If the Todo component has child components which also select the todo by its id, then it makes more sense to hoist that id into context and create one selector.
const todoContext = createContext()const TodoProvider = ({ children, id }) => {
const selectTodo = useMemo(createSelectTodo)
const todo = useSelector(
useCallback(state => selectTodo(state, id), [id])
) return (
<todoContext.Provider value={todo}>
{children}
</todoContext.Provider>
)
}const useTodo = () => useContext(todoContext)<TodoSelectorProvider id={todoId}>
<Todo />
</TodoSelectorProvider>
Now all the children of the Todo component can get the current Todo that they are responsible for rendering with useTodo()
. 👏
With this hybrid approach:
- We’ve avoided prop-drilling. We don’t need to pass the todo object to all the descendants of the Todo component, nor do we need to pass its id.

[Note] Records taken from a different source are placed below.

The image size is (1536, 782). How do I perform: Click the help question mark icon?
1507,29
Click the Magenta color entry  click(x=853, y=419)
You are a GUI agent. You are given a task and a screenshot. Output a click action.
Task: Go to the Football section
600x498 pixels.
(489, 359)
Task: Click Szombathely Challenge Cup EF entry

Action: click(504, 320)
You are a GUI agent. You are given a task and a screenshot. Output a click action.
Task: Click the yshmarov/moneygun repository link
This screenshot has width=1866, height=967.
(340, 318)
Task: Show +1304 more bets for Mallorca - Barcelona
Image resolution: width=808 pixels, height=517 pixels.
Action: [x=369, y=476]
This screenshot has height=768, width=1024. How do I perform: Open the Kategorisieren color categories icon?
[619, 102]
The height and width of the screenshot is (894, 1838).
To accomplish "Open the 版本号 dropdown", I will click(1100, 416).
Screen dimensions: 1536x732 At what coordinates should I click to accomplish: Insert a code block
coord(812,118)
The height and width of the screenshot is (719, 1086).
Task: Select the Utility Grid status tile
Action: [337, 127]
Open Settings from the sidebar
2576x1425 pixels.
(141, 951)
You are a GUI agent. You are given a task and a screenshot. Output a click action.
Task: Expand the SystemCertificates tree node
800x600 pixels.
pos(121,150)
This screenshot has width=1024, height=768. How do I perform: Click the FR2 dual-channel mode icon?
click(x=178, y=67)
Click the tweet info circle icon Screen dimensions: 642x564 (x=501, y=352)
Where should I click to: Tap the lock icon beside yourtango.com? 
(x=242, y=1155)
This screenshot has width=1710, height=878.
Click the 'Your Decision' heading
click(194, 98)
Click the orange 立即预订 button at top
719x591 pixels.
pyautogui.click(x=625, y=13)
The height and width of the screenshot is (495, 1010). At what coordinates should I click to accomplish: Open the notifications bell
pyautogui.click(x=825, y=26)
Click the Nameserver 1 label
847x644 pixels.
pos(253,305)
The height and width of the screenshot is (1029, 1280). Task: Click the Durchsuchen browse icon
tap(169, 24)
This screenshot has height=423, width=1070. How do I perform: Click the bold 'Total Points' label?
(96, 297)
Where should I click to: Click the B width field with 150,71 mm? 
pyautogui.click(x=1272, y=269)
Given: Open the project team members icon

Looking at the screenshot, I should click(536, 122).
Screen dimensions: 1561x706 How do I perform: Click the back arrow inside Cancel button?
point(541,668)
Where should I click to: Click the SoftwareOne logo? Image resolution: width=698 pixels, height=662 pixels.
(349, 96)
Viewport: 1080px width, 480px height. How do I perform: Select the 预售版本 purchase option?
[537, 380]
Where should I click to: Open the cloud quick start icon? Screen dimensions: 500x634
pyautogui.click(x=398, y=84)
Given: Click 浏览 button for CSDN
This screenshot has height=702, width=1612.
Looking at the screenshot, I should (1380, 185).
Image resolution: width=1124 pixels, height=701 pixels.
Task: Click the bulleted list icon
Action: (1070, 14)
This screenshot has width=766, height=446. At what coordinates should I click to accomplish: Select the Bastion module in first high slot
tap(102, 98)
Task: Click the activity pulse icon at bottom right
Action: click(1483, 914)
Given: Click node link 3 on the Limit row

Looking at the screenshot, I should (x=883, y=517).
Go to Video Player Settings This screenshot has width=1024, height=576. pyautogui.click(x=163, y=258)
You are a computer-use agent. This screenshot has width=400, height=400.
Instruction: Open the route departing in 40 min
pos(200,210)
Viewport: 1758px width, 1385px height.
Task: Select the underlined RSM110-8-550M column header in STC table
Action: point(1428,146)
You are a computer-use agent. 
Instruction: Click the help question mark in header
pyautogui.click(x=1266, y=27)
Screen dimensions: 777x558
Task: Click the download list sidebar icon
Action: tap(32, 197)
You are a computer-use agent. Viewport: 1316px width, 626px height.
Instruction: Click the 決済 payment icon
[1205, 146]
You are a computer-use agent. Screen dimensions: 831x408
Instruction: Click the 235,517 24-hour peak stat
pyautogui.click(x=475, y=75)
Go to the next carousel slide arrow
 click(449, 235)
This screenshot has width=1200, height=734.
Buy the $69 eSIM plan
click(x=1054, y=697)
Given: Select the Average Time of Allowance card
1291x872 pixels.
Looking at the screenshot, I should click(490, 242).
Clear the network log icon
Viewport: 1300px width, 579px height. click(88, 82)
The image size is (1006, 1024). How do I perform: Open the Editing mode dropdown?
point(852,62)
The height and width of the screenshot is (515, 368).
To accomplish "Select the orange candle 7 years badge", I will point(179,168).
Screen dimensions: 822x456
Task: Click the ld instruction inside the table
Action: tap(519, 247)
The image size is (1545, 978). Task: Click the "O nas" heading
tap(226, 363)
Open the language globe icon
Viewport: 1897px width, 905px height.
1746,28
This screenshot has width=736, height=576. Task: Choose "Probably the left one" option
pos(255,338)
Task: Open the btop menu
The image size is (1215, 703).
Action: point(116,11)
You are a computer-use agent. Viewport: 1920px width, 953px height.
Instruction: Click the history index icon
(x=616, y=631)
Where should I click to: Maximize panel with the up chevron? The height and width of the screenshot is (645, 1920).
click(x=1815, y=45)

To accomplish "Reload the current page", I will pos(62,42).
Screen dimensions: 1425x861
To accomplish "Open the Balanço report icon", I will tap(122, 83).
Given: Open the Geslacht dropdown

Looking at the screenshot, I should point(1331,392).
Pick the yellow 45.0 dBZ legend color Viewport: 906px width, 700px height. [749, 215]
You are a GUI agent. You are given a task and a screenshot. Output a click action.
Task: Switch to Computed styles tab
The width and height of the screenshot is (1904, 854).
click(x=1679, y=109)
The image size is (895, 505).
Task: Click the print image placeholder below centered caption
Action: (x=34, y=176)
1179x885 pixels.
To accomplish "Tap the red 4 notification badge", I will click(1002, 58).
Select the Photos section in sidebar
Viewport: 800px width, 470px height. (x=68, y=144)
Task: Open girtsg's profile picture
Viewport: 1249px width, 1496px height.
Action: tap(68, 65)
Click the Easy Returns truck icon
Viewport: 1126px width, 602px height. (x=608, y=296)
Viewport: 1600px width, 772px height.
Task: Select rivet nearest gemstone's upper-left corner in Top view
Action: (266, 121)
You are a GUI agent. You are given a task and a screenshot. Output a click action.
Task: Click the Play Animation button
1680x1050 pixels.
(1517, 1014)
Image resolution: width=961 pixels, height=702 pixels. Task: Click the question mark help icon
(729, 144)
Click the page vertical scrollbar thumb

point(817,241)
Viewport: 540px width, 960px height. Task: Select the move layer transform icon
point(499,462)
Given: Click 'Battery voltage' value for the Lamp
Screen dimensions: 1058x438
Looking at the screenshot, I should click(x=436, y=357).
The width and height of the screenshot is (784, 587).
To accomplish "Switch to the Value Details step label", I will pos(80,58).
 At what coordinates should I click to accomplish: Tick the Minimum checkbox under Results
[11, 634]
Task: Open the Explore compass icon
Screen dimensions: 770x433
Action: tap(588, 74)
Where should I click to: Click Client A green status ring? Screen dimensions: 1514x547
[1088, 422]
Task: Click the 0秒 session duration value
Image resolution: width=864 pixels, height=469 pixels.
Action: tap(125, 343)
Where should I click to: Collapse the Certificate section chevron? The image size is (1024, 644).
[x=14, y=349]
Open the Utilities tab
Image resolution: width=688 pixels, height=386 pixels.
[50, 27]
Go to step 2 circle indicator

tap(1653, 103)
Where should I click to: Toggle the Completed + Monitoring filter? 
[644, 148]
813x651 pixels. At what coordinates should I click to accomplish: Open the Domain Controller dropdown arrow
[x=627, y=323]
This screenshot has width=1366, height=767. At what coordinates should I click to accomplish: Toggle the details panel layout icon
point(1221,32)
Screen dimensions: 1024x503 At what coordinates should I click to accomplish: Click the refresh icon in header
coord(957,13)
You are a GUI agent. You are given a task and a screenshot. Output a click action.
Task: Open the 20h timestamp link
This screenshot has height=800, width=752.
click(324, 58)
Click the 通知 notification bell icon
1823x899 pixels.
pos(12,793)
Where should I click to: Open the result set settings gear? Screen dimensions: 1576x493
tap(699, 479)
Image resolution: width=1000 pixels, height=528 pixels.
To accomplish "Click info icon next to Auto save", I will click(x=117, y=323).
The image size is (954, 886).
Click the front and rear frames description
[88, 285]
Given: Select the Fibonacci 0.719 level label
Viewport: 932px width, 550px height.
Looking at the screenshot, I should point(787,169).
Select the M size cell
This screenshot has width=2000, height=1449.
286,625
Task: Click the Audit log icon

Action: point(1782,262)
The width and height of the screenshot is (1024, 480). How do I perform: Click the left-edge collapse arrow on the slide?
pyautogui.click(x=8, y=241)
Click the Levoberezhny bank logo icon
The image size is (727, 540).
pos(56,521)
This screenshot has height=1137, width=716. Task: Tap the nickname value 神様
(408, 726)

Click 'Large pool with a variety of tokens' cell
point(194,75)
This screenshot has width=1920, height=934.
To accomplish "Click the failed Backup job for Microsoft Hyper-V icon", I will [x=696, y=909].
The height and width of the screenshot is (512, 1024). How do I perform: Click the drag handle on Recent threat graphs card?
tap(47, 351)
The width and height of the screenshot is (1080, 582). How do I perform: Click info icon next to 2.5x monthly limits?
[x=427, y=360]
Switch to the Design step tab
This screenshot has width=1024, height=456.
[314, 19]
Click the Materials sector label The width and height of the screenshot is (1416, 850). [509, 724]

- Only one selector will be instantiated per context Provider. There could still be duplicated selectors if multiple Providers are given the same id, but that’s unlikely and can usually be resolved by hoisting our Provider further up the component hierarchy.
- Our components won’t re-render until relevant slices of state change.
There’s a lot of potential here to leverage Redux and context together. Your context provider value might offer a complete API, its own (preferably memoized) object of methods for selecting store data and dispatching action creators.
Consider the ability to test your components without mocking your entire Redux store in your component tests. Instead, you’ll render your component nested inside whichever context Providers that component depends on. Pass mock data in for the context values and spies for your callbacks. All your React components become cleanly separated from your Redux, coupled only to your context wrapper components.
Meanwhile, you can test your Redux selectors, action dispatchers, and context providers in a completely separate suite of tests dedicated to your Redux store.
Of course, you’ll gain more confidence still with proper integration tests or E2E testing — but it’s still no substitute for quick, thorough, and straightforward unit tests. They shouldn’t and don’t have to be a pain, if React and Redux are split apart and joined by context.
For the most part, the conclusion I’ve reached is that Redux is a great candidate for truly global state — specifically, entities that have a server representation and require a single, up-to-date source of truth. Context, on the other hand, fits use cases in which a component’s state is relative to its parent really well. They aren’t at odds with one another; instead, they can complement each other.